## Begin Selected text

I usually can only long for movies like The General's Daughter during the hot, summer blockbuster season. With an intelligent thriller like The General's Daughter, directed by Simon West, I can even forgive the occasional explosion and graphic sexual violence.  

But be forewarned, the "R" rating is for real. The General's Daughter is not for children.  

A faithful adaptation of Nelson DeMille's best-selling novel of the same name, The General's Daughter holds up well in the translation to the big screen. The quality of the adaptation probably can be traced to the involvement of DeMille in the production. (DeMille received writing credit along with Christopher Berolini). Even knowing the plot of this clever whodunit -- or more accurately described whydunit -- did not keep me from enjoying The General's Daughter immensely. Viewers who already read the book will not be disappointed. 

A gung-ho Army investigator, Warrant Officer Paul Brenner (John Travolta), never lets his lack of formal education and sometimes unorthodox approach to finding the truth keep him from doing his job. In an inspired and very surprising bit of casting, John Travolta proves riveting and entirely believable in the role. Paul Brenner always seems to get his man -- and apparently his woman too. 

Pulling Brenner from an undercover case, the brass teams him with Warrant Officer Sara Sunhill (Madeleine Stowe), a sex-crimes expert, to investigate the death of Captain Elizabeth Campbell. Campbell was found naked and staked spread-eagle on the base's urban warfare training ground. Complicating the brutal crime further is the fact that Captain Campbell is the general's daughter. -- a grown-up, golden-haired, poster-child for women in the Army.  

Set on a fictitious southern Army base, the overheated climate, oppressive atmosphere and lush vegetation mirror the oppressive rules of the Army and the complex threads of this tangled case. What better place to shatter the genteel veneer of the military and magnolias world of honor, pomp and circumstance and show the twisted mass of jungle underneath? But the Army does not give up its secrets lightly. The military establishment never loses an opportunity to remind Brenner and Sunhill that there are three ways to go about uncovering the truth: the right way, the wrong way and the Army way. 

The film's meditation on a woman's place in the modern military seems a bit dated. But then again, how much do we really know about what goes on behind the military's closed ranks and code of silence?  

If you need a break from mindless and sophomoric summer movies see The General's Daughter -- even if you haven't read the book first.

## End Selected text
## Begin Data provided

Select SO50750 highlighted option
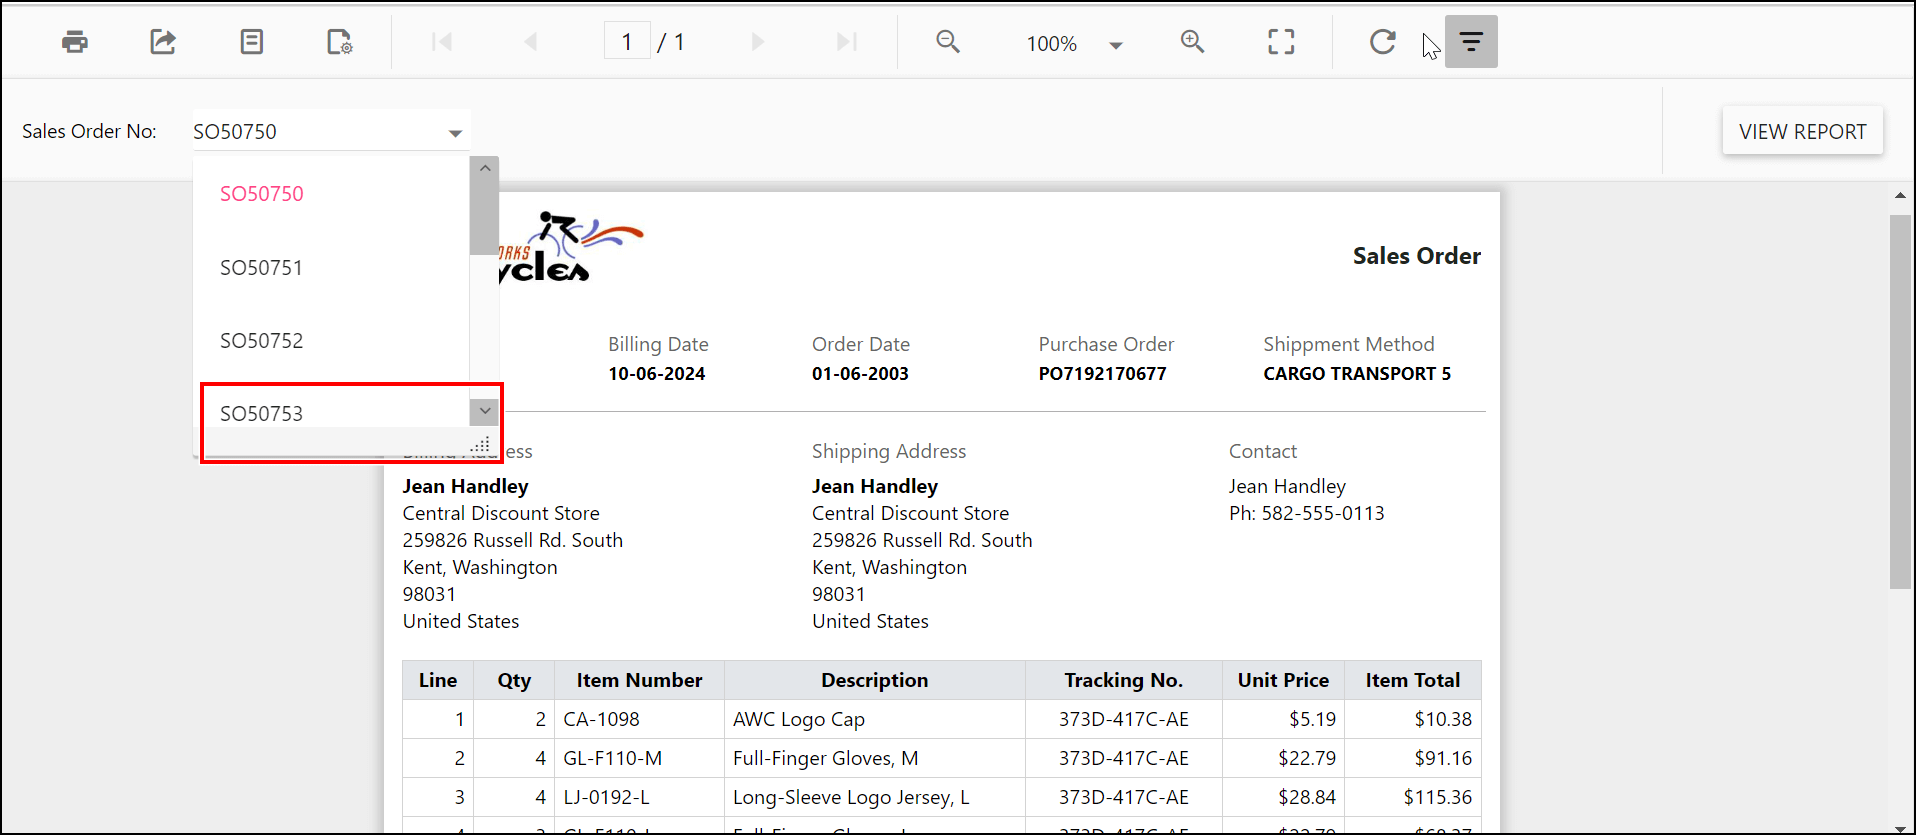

## End Data provided

_Problems to work on_
**a)** From the review of The General's Daughter, set down the stretch from "A faithful adaptation" through "not be disappointed.".
**b)** According to the review of The General's Daughter, which actress plays Warrant Officer Sara Sunhill?
**c)** List every real person, not a fictional character, whom the review of The General's Daughter names.

_Answers for the exercise_
**a)**
A faithful adaptation of Nelson DeMille's best-selling novel of the same name, The General's Daughter holds up well in the translation to the big screen. The quality of the adaptation probably can be traced to the involvement of DeMille in the production. (DeMille received writing credit along with Christopher Berolini). Even knowing the plot of this clever whodunit -- or more accurately described whydunit -- did not keep me from enjoying The General's Daughter immensely. Viewers who already read the book will not be disappointed.

**b)** Madeleine Stowe

**c)** Simon West, Nelson DeMille, Christopher Berolini, John Travolta, Madeleine Stowe